• Exercise data:
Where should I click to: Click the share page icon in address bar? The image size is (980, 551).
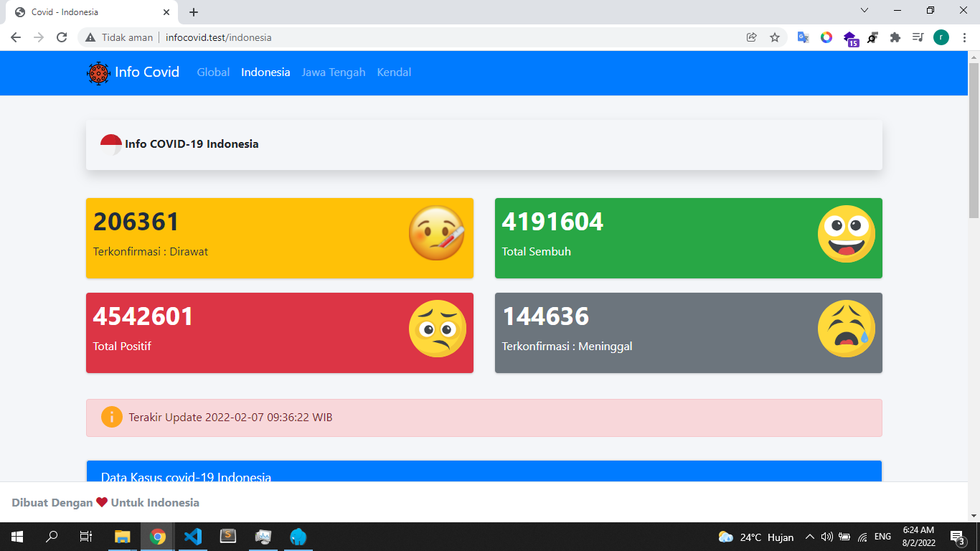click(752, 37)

* * *

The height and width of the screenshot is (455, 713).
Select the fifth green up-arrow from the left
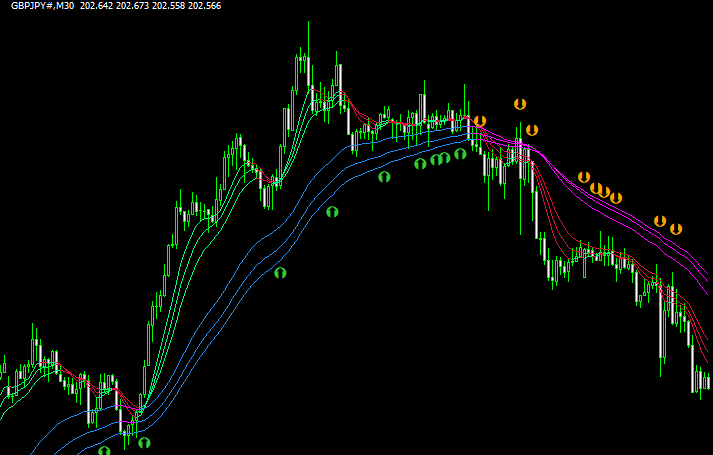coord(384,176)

---

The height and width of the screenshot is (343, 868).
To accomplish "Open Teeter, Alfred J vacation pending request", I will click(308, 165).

• Exercise: Please show the lines in the entries above that hold the string "width".

• Answer for this exercise:
The height and width of the screenshot is (455, 713).
The height and width of the screenshot is (343, 868).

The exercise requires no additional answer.